Der regierungsfreundliche Sender A Haber hielt es noch nicht mal für nötig, Kılıçdaroğlus Namen zu nennen, sondern bezeichnete ihn kürzlich in einer Grafik schlicht als „der andere Kandidat“. In einem Versuch, die Medienübermacht Erdoğans zu durchdringen, tritt Kilicdaroglu kurz vor der Wahl in der bei jungen Menschen beliebten Youtube Show Babala TV auf.

Terrorismus-Vorwurf bleibt

Das Konzept ist einfach: Dem Gast dürfen alle möglichen Fragen gestellt werden, aber nur von der gegnerischen Seite. Viele Fragen kommen zum Thema Terrorismus verbunden mit dem Vorwurf, dass die Opposition die PKK unterstützt – die Regierungspropaganda kommt an.
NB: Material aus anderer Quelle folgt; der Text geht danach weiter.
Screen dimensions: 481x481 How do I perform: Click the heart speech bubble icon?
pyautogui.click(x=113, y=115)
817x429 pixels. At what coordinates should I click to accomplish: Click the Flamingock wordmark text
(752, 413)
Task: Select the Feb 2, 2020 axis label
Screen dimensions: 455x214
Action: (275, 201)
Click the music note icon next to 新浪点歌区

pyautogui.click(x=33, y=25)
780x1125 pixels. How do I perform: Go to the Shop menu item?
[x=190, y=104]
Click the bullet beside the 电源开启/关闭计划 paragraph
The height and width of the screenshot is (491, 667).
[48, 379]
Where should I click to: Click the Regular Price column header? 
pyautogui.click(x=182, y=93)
Kılıçdaroğlu erklärt, warum der Kulturförderer Osman Kavala frei kommen muss, auch wenn Erdoğan ihn als Terroristen bezeichnet. Der Europäische Gerichtshof für Menschenrechte habe das angeordnet, sagt er. Kılıçdaroğlu benutzt oft das Wort Rechtsstaatlichkeit und hält eine mitgebrachte Ausgabe der Verfassung sechs Mal hoch.

Yapıcı: Freunde bereits im Ausland

Cansu Yapıcı sagt, Kılıçdaroğlus erste Kampagne sei für sie ein wenig so gewesen als hätte der versöhnliche „Geist von Gezi“ seinen Weg in die Politik gefunden – ein Zusammenschluss über Identitätsgrenzen hinweg, wie damals im Gezi-Park. Der Trend zum Nationalismus in der Türkei dagegen mache ihr Angst.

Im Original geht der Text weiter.